A URL that receives event notifications from the API when something changes.
Route contacts to different workflows based on attributes like status or tier to automate follow-ups.
Aggregate contact tasks from multiple endpoints into a single view in your app.
Use notes to trigger quality checks or reminders for contacts.
Create an OAuth client in the Contacts API and authorize the connection from Zapier App Connector.
Map the endpoints you’ll use (contacts, tasks, notes, appointments) to Zapier steps.
Test data flows, validate auth, and deploy to production.
The integration uses the Contacts API scope: contacts.readonly to retrieve contact data without allowing write access. For most workflows, this is sufficient. You can request broader scopes if your app needs write capabilities, but keep security in mind and only grant what’s necessary. Ensure tokens are stored securely and refreshed before they expire.
For basic syncing you typically need GET endpoints such as GET /contacts/:contactId, GET /contacts/:contactId/tasks, GET /contacts/:contactId/notes, and GET /contacts/:contactId/appointments. Also include GET /contacts/ to list contacts if needed. Use POST/PUT/DELETE sparingly and with explicit user actions.

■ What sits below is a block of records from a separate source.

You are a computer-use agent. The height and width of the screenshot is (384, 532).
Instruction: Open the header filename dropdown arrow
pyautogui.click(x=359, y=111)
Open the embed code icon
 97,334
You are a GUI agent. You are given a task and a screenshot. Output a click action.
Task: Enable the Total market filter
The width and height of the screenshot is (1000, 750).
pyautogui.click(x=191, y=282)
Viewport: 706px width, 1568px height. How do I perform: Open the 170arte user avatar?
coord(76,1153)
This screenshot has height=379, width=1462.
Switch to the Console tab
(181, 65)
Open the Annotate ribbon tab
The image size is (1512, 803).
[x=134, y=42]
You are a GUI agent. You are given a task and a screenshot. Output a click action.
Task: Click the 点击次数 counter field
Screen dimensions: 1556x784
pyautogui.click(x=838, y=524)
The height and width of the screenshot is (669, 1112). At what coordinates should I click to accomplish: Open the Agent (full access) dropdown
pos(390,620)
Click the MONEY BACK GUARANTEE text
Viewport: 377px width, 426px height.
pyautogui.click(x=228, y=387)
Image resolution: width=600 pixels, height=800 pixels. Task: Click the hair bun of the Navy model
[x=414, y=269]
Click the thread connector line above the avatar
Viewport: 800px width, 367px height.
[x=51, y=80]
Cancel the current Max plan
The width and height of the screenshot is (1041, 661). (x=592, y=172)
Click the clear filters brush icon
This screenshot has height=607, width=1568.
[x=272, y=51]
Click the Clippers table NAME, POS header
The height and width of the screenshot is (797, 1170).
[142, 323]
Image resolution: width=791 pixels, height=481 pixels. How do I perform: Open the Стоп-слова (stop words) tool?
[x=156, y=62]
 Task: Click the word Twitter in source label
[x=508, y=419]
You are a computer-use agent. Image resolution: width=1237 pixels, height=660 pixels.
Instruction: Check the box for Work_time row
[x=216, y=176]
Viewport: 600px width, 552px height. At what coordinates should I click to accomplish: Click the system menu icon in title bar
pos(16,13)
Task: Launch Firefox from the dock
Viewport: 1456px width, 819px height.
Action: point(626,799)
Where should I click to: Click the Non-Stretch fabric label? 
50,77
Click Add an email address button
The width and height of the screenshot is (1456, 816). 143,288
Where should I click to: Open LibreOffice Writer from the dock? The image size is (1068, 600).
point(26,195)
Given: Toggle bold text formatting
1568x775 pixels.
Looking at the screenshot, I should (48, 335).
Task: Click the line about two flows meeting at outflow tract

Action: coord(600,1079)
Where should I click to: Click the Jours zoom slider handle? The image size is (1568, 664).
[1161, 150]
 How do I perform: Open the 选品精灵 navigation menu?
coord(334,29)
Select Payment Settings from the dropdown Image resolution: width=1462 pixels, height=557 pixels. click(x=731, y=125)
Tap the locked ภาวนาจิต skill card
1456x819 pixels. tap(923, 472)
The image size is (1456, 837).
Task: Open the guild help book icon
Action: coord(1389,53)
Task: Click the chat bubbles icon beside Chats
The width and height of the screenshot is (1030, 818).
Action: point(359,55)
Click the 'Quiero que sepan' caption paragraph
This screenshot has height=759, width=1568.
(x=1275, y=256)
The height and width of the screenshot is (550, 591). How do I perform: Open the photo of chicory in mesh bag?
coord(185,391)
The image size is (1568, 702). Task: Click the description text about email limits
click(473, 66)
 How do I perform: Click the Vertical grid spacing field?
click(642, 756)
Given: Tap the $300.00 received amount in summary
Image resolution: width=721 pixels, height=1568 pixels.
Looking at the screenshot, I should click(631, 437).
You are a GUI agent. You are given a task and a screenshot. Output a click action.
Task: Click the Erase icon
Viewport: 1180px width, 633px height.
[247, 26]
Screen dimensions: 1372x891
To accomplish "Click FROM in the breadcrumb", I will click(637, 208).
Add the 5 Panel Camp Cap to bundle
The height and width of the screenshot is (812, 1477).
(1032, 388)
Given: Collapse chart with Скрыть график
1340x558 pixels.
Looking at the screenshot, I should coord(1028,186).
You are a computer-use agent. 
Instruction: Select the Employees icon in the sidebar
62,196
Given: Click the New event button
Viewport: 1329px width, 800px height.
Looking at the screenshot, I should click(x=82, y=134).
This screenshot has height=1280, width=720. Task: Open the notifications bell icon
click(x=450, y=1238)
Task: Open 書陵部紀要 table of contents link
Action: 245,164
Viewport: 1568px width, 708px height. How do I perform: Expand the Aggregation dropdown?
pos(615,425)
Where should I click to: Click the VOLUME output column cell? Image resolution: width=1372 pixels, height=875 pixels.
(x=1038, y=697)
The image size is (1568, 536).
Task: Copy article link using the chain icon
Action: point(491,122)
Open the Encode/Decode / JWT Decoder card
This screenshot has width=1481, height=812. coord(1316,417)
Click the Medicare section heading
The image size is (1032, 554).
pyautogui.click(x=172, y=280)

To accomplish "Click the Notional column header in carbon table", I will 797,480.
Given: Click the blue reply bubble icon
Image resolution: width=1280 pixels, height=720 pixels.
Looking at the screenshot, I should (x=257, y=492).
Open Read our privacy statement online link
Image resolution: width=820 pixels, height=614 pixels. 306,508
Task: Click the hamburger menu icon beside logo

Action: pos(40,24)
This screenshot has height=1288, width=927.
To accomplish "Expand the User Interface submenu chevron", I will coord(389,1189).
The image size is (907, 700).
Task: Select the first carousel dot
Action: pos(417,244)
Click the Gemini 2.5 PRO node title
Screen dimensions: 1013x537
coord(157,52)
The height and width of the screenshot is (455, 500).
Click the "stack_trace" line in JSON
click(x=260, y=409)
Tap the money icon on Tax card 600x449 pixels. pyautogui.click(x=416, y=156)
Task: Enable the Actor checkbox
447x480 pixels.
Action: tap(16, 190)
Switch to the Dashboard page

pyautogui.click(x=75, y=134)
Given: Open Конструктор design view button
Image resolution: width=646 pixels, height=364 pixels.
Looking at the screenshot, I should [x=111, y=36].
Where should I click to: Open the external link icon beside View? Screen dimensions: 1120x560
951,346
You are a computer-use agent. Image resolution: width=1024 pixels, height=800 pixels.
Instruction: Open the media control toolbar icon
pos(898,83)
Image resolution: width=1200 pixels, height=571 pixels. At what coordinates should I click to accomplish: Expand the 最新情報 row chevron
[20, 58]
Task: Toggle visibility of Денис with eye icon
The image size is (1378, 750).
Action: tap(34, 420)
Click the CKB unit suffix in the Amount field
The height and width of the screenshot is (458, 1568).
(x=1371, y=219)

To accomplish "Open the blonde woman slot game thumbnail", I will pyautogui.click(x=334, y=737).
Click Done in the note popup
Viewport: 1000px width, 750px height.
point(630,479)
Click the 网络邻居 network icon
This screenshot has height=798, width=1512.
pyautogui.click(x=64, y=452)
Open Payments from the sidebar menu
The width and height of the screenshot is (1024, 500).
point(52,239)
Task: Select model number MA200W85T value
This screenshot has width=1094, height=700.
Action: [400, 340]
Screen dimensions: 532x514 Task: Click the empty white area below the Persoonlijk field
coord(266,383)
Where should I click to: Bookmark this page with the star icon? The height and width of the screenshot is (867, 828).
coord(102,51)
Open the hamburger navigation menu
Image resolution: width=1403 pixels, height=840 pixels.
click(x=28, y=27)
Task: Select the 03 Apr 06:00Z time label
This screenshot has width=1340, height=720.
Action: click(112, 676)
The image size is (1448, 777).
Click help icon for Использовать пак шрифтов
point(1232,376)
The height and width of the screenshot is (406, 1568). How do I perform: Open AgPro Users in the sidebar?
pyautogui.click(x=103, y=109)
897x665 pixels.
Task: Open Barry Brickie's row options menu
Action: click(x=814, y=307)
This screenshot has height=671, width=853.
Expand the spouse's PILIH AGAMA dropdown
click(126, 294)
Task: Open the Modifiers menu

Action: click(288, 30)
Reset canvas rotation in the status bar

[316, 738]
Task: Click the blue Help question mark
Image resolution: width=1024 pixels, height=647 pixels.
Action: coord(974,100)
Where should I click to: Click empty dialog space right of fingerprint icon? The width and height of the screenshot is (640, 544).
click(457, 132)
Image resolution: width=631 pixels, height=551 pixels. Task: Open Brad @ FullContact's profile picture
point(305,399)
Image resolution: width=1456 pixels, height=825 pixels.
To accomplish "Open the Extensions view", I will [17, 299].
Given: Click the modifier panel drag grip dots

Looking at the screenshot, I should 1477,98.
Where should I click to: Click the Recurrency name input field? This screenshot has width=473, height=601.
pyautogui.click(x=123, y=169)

Authenticate using OAuth 2.0 with the Contacts API and your APPNAME client. In Zapier App Connector, configure the OAuth flow with the Client ID, Client Secret, and Redirect URI. Tokens are stored securely and refreshed automatically.
Yes. Webhooks or polling can trigger actions when a contact changes in GHL. Set up a Trigger in Zapier that responds to the endpoint events you subscribe to, such as contact updates or new notes, and route them into your workflow.
No-code is possible with Zapier App Connector. You can create powerful automations using triggers, actions, and filters without writing code. For advanced needs, you can extend with custom scripting if your plan allows.
Tokens expire and must be refreshed. Implement token refresh in the OAuth flow and handle 401 responses gracefully to re-authenticate without interrupting user workflows.
Check API rate limits in the provider’s docs. Plan for throttling, batch requests when possible, and implement exponential backoff to stay within limits.